How many computers could St. Louis schools buy with the $260 million spent on a new stadium? How many water purification plants or fire houses or police stations could be built with the $15 million St. Louis will pour into a sunny training camp for the Rams?
A few hundred million dollars invested in the right places in a town the size of St. Louis could deliver a lot more than payrolls for a handful of millionaires and a few hundred dead-end positions for parking lot attendants, ticket clerks and peanut vendors.
In a world without subsidies aimed at the few, the many would be better off.
"For the country as a whole, the economy will be more efficient and there'll be more public services provided by the states,'' Rolnick said.
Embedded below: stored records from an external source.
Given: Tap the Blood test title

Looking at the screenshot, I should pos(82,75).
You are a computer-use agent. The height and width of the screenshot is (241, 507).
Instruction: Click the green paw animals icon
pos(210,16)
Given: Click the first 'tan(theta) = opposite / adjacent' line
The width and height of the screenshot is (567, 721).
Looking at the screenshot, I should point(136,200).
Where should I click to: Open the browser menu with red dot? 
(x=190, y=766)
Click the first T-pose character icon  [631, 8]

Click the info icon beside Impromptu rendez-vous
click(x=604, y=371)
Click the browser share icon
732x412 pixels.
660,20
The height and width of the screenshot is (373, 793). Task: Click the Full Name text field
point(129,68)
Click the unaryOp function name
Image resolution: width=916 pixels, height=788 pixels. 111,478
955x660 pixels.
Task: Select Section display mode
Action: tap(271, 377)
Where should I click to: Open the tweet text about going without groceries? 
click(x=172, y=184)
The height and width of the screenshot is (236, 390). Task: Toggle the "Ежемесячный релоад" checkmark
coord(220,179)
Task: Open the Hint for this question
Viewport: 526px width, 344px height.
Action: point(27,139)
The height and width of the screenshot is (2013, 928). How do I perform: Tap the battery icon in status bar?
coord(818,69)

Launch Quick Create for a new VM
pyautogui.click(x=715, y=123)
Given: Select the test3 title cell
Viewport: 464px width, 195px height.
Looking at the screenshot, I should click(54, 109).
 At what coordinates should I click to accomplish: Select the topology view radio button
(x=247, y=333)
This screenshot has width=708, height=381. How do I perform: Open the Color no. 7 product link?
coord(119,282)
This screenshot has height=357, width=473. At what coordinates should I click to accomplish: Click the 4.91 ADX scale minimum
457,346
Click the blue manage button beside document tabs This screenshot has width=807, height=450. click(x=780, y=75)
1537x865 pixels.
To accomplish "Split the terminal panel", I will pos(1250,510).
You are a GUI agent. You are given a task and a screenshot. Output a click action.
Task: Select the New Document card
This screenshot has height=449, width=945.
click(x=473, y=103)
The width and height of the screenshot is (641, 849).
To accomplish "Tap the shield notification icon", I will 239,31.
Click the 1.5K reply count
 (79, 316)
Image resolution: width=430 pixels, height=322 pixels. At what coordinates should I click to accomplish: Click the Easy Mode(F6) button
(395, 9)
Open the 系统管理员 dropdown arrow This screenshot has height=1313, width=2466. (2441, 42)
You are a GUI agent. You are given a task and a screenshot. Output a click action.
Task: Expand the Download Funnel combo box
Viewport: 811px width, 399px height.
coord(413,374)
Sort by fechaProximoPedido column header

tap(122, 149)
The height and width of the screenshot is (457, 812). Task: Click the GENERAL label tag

Only a congressional ban, he said, can stop the bruising bidding battles and the waste.
In many cases, the beneficiaries of special subsidies work against their own long-term interests.
If the Rams couldn't make a profit in the Los Angeles metropolitan area of 9 million people, will they do better in St. Louis, a metro area of 2.6 million?
If they do, it's only because the local governments have defrayed so much of the financial risks up front. As for the taxpayers, their risks get higher as the subsidies get larger. And with every deal, the public risks seem to grow.
Unfortunately, somehow governors and mayors, legislators and city council members can't seem to resist falling into a competition that drives up the cost of attracting a sports franchise or factory.
Ad hoc efforts to stop the special deals seemed doomed.
A few years ago, states of New York, New Jersey and Connecticut pledged to drop the practice of made-to-measure inducements. The deal fell apart, however, when one of the states started cheating.
Since the problem is national, the solution must be national.
If Congress listens to the Rolnick-Burstein appeal to stop the foolhardy competition for the likes of the Rams, the Timberwolves and other questionable enticements, the taxpayers will get a well-deserved break.
And that will be something to celebrate.